If you’re looking for yield, it’s the VanEck Israel ETF (ISRA) that should have your attention, with a TTM yield of 1.74% compared to EIS at 1.19%.
EIS and ISRA charge a management fee 0.59%, while both IZRL and ITEQ charge investors 0.75%.
EIS has the best Momentum grade, B, of the four Israel country funds, according to Seeking Alpha data. The momentum behind the ETF tops the S&P 500 for the three-month metric, 6.67% vs. 4.86%, and the nine-month, 24.92% vs. 23.20%.
Local Economy Casts Shadows on Biggest Holdings
Israel’s economic growth slowed significantly in the second quarter of the year, data from the country’s Central Bureau of Statistics showed on Aug. 11. Quarter-on-quarter GDP grew at an annualized 1.2% rate in the three months to June, compared with 1.4% for the year-earlier period.
Business production fell 1.9%, exports of goods and services sank 8.3%, and investment in fixed assets eked out a 1.1% gain. Annual inflation accelerated to 3.2% in July 2024, from 2.9% in June, marking the highest reading since November 2023.
Meanwhile, Fitch Ratings last week maintained a negative outlook on Israel’s credit, reflecting the financial impact of the war. “The downgrade to ‘A’ reflects the impact of the continuation of the war in Gaza, heightened geopolitical risks and military operations on multiple fronts,” Fitch said in a statement.
What does this mean for EIS? As noted above, economic conditions are likely to weigh on at least three of the ETF’s sectors. While Consumer Discretionary stocks only make up 3.28% of the fund and Consumer Staples, 2.13%, some of the names could be underperformers.
Still, it’s the holdings in the Financials and Real Estate that worry me the most.
Yes, there are signs that investors are returning to Israel’s housing market, as the number of real estate transactions in the first five months of 2024 was 28% higher than in the comparable period of 2023. However, according to Finance Ministry data, 7,800 apartments were sold per month during that period; that’s 15% fewer than the multi-year monthly average.
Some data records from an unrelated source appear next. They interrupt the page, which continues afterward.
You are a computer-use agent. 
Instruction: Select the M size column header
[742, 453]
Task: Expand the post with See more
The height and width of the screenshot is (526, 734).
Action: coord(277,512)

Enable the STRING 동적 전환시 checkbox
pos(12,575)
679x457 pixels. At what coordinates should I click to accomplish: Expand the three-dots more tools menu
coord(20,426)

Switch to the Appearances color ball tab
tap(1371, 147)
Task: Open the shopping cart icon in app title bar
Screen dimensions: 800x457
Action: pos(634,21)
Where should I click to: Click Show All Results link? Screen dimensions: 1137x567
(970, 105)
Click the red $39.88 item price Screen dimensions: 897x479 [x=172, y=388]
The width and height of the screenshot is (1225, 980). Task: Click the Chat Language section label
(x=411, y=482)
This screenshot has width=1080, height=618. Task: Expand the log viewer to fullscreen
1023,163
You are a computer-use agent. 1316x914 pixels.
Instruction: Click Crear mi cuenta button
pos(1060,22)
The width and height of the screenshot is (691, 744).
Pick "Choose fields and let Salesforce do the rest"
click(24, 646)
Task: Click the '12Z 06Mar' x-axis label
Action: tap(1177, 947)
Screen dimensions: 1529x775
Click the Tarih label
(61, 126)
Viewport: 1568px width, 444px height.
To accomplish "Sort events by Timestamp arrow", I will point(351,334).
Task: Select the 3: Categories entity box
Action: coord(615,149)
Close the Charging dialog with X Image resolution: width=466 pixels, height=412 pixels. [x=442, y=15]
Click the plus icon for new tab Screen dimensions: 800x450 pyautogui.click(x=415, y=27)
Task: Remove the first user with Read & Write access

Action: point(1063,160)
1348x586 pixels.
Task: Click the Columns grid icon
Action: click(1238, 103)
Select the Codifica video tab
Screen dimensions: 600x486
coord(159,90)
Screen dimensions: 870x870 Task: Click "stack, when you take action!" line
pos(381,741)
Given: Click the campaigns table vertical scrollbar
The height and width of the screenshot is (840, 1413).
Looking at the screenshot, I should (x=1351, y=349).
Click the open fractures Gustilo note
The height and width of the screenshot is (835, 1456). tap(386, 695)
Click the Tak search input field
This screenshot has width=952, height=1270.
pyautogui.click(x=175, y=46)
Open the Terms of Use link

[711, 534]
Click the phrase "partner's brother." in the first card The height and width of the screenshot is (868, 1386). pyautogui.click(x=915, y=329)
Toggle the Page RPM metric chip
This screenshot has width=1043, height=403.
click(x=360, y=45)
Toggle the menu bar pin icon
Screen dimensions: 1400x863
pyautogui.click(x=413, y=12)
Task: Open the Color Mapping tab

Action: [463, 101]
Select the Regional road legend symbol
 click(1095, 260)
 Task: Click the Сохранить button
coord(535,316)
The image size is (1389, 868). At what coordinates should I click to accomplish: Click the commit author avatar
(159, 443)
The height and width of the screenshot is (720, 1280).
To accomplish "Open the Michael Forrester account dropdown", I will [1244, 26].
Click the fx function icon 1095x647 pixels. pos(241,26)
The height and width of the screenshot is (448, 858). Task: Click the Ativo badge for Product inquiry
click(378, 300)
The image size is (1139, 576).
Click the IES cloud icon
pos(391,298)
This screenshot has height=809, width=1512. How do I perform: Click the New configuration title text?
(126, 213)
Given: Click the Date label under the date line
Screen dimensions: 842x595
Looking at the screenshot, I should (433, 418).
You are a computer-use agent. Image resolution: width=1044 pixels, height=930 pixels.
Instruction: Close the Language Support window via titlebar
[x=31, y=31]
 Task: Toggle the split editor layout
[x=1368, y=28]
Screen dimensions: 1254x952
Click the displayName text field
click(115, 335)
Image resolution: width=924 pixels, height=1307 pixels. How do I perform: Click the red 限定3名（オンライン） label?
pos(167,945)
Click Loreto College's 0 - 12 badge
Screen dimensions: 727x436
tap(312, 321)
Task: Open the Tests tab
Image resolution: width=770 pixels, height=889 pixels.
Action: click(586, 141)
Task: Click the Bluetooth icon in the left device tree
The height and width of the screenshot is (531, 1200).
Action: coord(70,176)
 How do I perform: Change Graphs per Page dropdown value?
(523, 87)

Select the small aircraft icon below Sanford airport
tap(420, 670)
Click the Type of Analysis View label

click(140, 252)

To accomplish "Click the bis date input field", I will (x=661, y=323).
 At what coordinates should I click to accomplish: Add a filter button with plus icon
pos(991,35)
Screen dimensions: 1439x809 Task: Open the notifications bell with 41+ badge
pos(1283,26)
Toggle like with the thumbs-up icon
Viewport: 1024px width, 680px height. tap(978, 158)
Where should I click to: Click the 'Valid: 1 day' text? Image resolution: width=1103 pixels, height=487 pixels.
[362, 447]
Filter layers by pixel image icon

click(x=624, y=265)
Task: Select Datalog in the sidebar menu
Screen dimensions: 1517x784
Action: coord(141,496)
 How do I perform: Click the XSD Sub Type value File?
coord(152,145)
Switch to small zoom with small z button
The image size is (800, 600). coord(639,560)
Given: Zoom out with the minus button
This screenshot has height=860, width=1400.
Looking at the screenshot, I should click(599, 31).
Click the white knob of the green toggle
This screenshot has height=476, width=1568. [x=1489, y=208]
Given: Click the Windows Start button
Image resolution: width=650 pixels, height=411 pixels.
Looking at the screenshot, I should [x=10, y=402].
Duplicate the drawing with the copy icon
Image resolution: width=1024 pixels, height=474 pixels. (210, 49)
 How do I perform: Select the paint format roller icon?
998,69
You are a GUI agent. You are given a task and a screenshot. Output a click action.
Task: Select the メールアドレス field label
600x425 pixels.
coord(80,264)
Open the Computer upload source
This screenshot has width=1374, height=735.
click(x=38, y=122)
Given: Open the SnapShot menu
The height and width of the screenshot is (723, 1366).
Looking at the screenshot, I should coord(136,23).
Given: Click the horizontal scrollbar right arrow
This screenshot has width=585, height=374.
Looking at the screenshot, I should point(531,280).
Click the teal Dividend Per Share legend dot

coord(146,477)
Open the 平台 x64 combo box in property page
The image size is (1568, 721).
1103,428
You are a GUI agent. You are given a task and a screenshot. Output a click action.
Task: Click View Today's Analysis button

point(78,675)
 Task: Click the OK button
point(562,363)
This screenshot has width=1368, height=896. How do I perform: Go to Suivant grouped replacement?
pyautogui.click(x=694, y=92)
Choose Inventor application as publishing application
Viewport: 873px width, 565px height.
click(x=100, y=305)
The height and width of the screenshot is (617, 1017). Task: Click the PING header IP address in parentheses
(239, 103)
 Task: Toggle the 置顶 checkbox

As three of the country’s biggest banks — Tel Aviv-traded Bank Hapoalim, Bank Leumi and Israel Discount Bank Ltd — are in the top five EIS holdings. Add one of Israel’s largest mortgage lenders, Mizrahi-Tefahot, sitting at number 11, and you can see some of what’s behind my concern.
EIS is Fairly Valued Here
So, what’s our read on the iShares MSCI Israel ETF? At current levels, the numbers show it’s fairly valued, but with entry opportunities as soon as a 5-10% pullback. Our Hold is in line with the Seeking Alpha Quant Rating, which shows as a pretty solid Hold at 3.05.
That rating has volleyed between Hold and Sell for most of August, after alternating between Hold and Buy in July.
On the technical side, EIS is priced above all simple moving averages, pronounced more so against the 200-day (9.80%) and 100-day lines (6.38%). If you’re a technically inclined investor looking to get back into an Israel country fund, the ARK Israel Innovative Technology ETF (IZRL) is trading below that 100-day SMA, -0.91%.
What Should Investors Do?
As someone on the ground here in Israel, the economic and political challenges here aren’t lost on me. Still, Israeli companies continue to thrive. Startups continue to raise money at significant valuations. And investors should be keeping their dry powder ready to make a move into the broadest country ETF exposure offered here… Just not yet.